What certainty can there be on how much treatments Work: empirical insight from recursive cumulative meta-analyses
Ioannidis JPA., Lau J., Clinical Trials and Evidence-Based Medicine Unit, Department of Hygiene and Epidemiology, University of Ioannina School of Medicine, Ioannina, Greece and Division of Clinical Care Research, New England Medical Center Hospitals, Tufts University School of Medicine, Boston, USA.

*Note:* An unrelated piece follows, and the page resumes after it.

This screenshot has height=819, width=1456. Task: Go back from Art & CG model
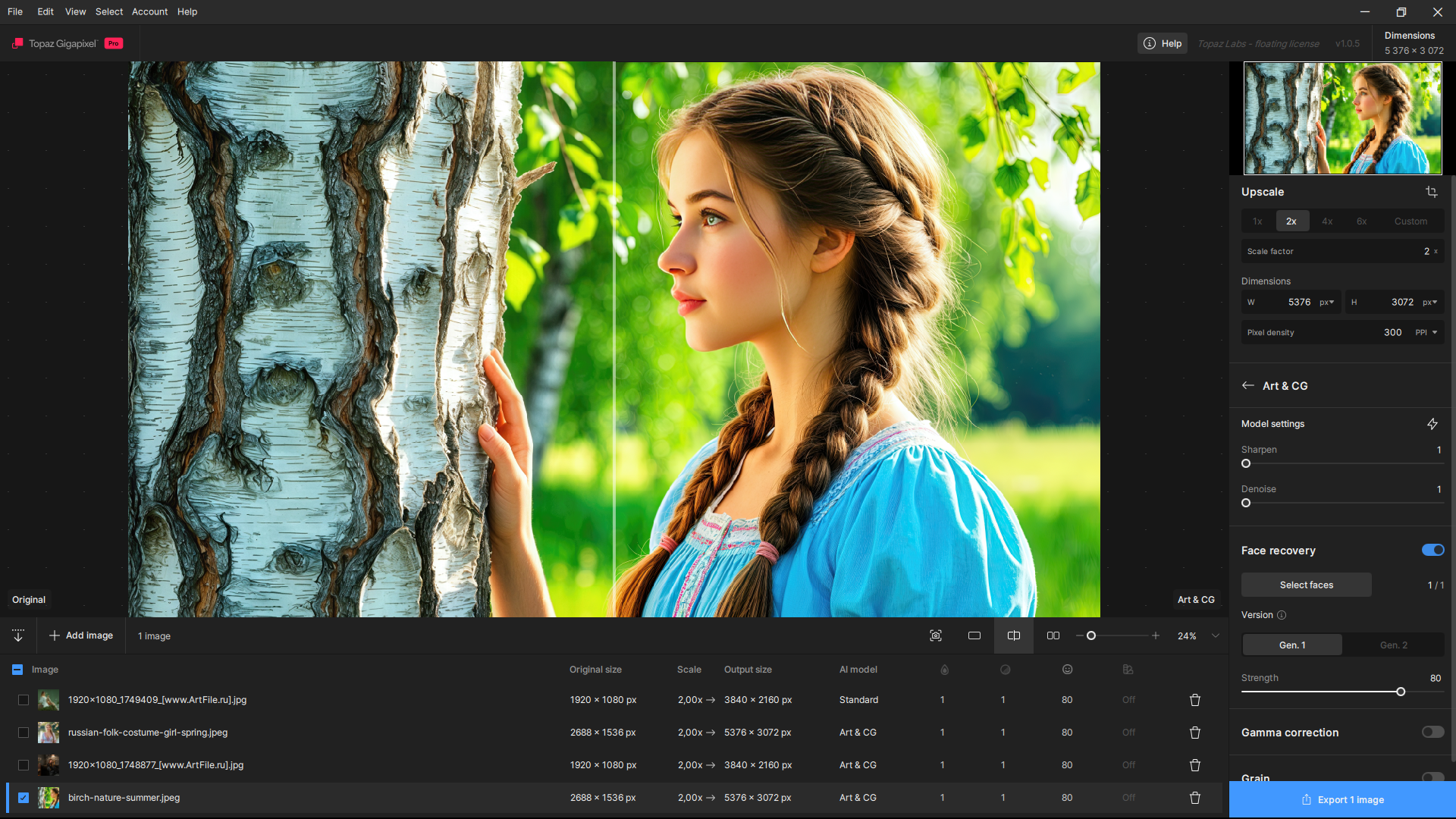point(1247,385)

Evidence about how much medical interventions work may change over time. We aimed to determine what fluctuations in the treatment effect reported by clinical trials and their meta-analyses may be expected and whether extreme fluctuations signal future major changes.
Methods.
We applied recursive cumulative meta-analysis of randomized controlled trials to evaluate the relative change in the pooled treatment effect (odds ratio) over time for 60 medical interventions in 2 medical disciplines (pregnancy/perinatal medicine n=45 interventions; myocardial infarction n=15 interventions). We evaluated the scatter of relative changes for different numbers of total patients in previous trials. Outlier cases were noted with changes > 2.5 standard deviations of the expected.
Results.
With 500 accumulated patients, the pooled odds ratio may change by 0.6 to 1.7-fold in the immediate future. When 2000 patients have already been randomized, the respective figures are between 0.74 and 1.35-fold for pregnancy/perinatal medicine and between 0.83 and 1.21-fold for myocardial infarction studies. Extreme early fluctuations in the treatment effect were observed in three interventions (magnesium in myocardial infarction, calcium and antiplatelet agents for prevention of pre-eclampsia) where recent mega-trials have contradicted prior meta-analyses as well as in 4 other examples where early large treatment effects were dissipated when more data appeared.
Conclusions.
Past experience may help quantify the uncertainty surrounding the treatment effects reported in early clinical trials and their meta-analyses. Early wide oscillations in the evolution of the treatment effect for specific interventions may signal further major changes in the future.